- Complete the following -
1 – Decide whether each statement below agrees with the passage about sneeze research. Answer yes or no for each, and quote the words of the passage that decide it.
(a) The team records sneezes with high speed cameras that can capture thousands of frames per second.
(b) The videos show that droplets from sneezing leave the mouth fully formed.
(c) The researchers induce sneezing by tickling the subject's nose.
2 – Write out the part of the passage about sneeze research between "Oh and how is" and "most reliable method.", inclusive.

- Exercise passage -
-*-*-

At the Massachusetts Institute of Technology in Cambridge, a project lead by Lydia Bourouiba, is studying the fluid dynamics of a sneeze. To record sneezes the team uses high speed cameras that can capture thousands of frames per second.

Played back in slow motion the footage shows mucous and saliva being expelled in a turbulent cloud made up of droplets. It's not a pretty sight. The smaller droplets are carried a long way because of this cloud dynamic, but even the bigger ones can travel farther than previously believed, depending on the environmental conditions.

Footage of mucous and saliva being expelled by people is about as gross as it sounds, but it's really helpful in the interest of science, especially in understanding how infections can spread.

The video above by science journal Nature takes us inside the lab and explains very broadly the research and its implications.

Bourouiba says, “Sneezes are actually really interesting. They are multi-phased, turbulent clouds so there’s all sorts of scales also involved, but at the same time it is a complex flow because you have a gaseous phase, that is coupled with droplets and eventually the final residue of these drops which could be solid residues containing the pathogens and so there’s a lot of very interesting open problems of physics and free dynamics embedded in it”.

The recorded videos help her in measuring everything from the diameter of the droplets to their speed. While previously it was believed that larger droplets didn’t travel than further than 1-2 metres, video evidence coupled with cloud dynamics shows that even the larger ones can. “Up to 8 metres for a sneeze and 6 metres for a cough depending on the environmental conditions, and stay suspended for up to 10 minutes – far enough and long enough to reach someone at the other end of a large room, not to mention the ceiling ventilation system” a report in Nature says.

Another previously held belief was that the droplets from sneezing exited fully formed, but these videos reveal that the fluid breaks up in steps. It emerges from the mouth in sheets, which then stretched by the airflow, puncture and form rings. The rings get fractured into filaments, from which the droplets are finally produced. You can read more about the project here and here.

Oh and how is the sneezing induced? By tickling the subject’s nose. The researchers tried other methods as well, but to induce a natural sneeze, it’s now scientifically proven that nose tickling is the most reliable method.

-*-*-

- Data shown -

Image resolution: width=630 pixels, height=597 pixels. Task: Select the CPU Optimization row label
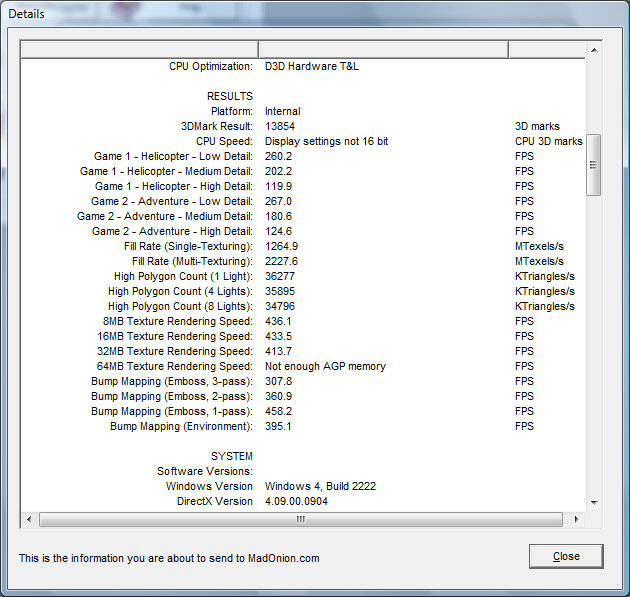211,67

-*-*-

- Solutions to each task -
1 –
(a) Yes: "To record sneezes the team uses high speed cameras that can capture thousands of frames per second."
(b) No: "these videos reveal that the fluid breaks up in steps"
(c) Yes: "By tickling the subject’s nose."

2 –
Oh and how is the sneezing induced? By tickling the subject’s nose. The researchers tried other methods as well, but to induce a natural sneeze, it’s now scientifically proven that nose tickling is the most reliable method.